I remember when I first started work waiting tables in a restaurant. I was a bundle of nerves. There is so much to remember and as well as remembering all the systems and trying to balance plates up my arm in a nonchalant sort of way, you have to be welcoming and friendly. There's a lot going on. Imagine what it must be like for young people who come disadvantaged backgrounds; new migrants, refugees, asylum seekers, or Australian youth who are passionate about working in the hospitality industry, but unable to find work.

Scarf is a not-for-profit social enterprise which seeks to assist these young people by providing them with hospitality knowledge, skills and experience from mentors in the hospitality industry.

Participants embark on a 10 week programme where they take part in wine education, formal service practices, cocktail training, beer education, coffee making and more.

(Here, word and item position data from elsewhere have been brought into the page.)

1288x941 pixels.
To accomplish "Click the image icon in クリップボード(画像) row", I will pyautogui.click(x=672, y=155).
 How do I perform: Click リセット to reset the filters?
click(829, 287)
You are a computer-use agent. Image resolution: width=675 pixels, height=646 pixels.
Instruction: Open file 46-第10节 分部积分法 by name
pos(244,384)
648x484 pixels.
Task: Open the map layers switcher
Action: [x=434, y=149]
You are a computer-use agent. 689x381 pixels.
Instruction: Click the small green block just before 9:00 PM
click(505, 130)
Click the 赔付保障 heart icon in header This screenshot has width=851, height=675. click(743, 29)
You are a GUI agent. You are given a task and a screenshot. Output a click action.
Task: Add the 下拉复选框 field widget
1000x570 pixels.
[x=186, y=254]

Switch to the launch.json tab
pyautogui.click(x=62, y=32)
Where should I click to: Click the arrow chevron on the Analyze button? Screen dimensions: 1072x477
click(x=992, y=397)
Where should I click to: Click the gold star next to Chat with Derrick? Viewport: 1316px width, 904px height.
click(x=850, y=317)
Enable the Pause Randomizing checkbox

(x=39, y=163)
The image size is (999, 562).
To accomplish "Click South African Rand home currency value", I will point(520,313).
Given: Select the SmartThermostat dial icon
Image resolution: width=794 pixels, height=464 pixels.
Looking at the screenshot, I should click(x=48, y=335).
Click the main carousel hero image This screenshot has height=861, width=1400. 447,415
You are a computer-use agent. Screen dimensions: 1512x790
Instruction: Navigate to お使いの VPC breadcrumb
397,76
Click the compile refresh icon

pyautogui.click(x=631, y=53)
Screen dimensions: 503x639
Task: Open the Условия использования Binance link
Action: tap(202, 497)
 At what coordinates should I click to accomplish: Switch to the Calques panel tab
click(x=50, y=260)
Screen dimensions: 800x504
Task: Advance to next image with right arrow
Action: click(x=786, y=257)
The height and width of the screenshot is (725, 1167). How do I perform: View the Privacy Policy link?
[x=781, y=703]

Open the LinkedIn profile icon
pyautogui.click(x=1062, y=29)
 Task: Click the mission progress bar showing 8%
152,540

The programme concludes with a dinner service, the now famous Monday Night Dinners. Scarf trainees get hands-on experience in a real restaurant environment whilst being guided by their mentors.

On this particular Monday night, the venue was The National Hotel in Richmond. Or, The Nash, as it is affectionately known. A beautiful big old pub that has been stylishly and industrially renovated. I was in a party of seven, seated at a solid wooden table. Our earnest waiter, Josh, enthusiastically poured water, took our drinks and then food orders, watched over by his very encouraging mentor. He did a great job, even if his anxiety was palpable.

And Scarf are doing a great job too. Creating a meaningful community. It's a cosy, bright accessory to keep out the chill of modern urban malaise.